Jun 15 2013
Pfizer Inc. announced today a $2.15 billion settlement reached with Teva Pharmaceuticals Industries, Limited and Sun Pharmaceutical Industries, Limited for patent-infringement damages resulting from their "at-risk" launches of generic Protonix® in the United States. The settlement comes after a nearly 10-year legal battle in which Pfizer and Nycomed (now part of Takeda) sought to enforce the patent for its blockbuster acid reflux medicine. Pfizer and Takeda will divide the proceeds of the settlement with Pfizer receiving 64 percent.
“Today's settlement reflects our resolve to enforce our patents both in and out of the courtroom”
"We are pleased with today's settlement, which recognizes the validity and value of the innovation that led to Protonix," said Amy W. Schulman, executive vice president and general counsel of Pfizer. "Protecting intellectual property is vital as we develop new medicines that save and enhance patients' lives."
Under the terms of the settlement, Teva and Sun will pay a total of $2.15 billion to compensate Pfizer's subsidiary Wyeth and Takeda for the damages they suffered when Teva and Sun launched "at-risk" generic versions of Protonix prior to the January 2011 expiry of the patent for pantoprazole, the active ingredient in Protonix.

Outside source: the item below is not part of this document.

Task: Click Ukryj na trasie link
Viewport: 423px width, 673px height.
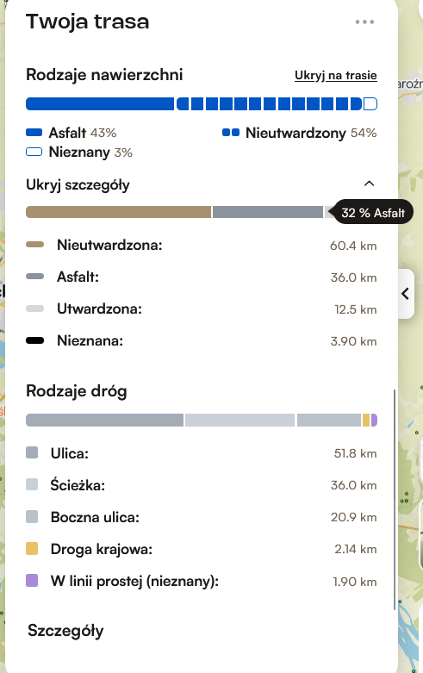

These "at-risk" launches were determined by a jury in New Jersey federal court to violate United States Patent No. 4,758,579, which is owned by Takeda and was licensed exclusively to Wyeth in the United States. The parties reached the settlement shortly after the commencement of a trial to determine damages in the same New Jersey federal court.
Teva will pay Pfizer and Takeda $1.6 billion and Sun will pay $550 million. Teva will pay $800 million in 2013 and the remaining $800 million by October 2014; Sun's entire payment will be made in 2013. As part of the settlement, both Teva and Sun have admitted that their sales of generic pantoprazole infringed the patent that was held valid by the court.
"Today's settlement reflects our resolve to enforce our patents both in and out of the courtroom," Ms. Schulman said. "We are proud of the work of the scientific colleagues who developed this medicine and the lawyers who defended it."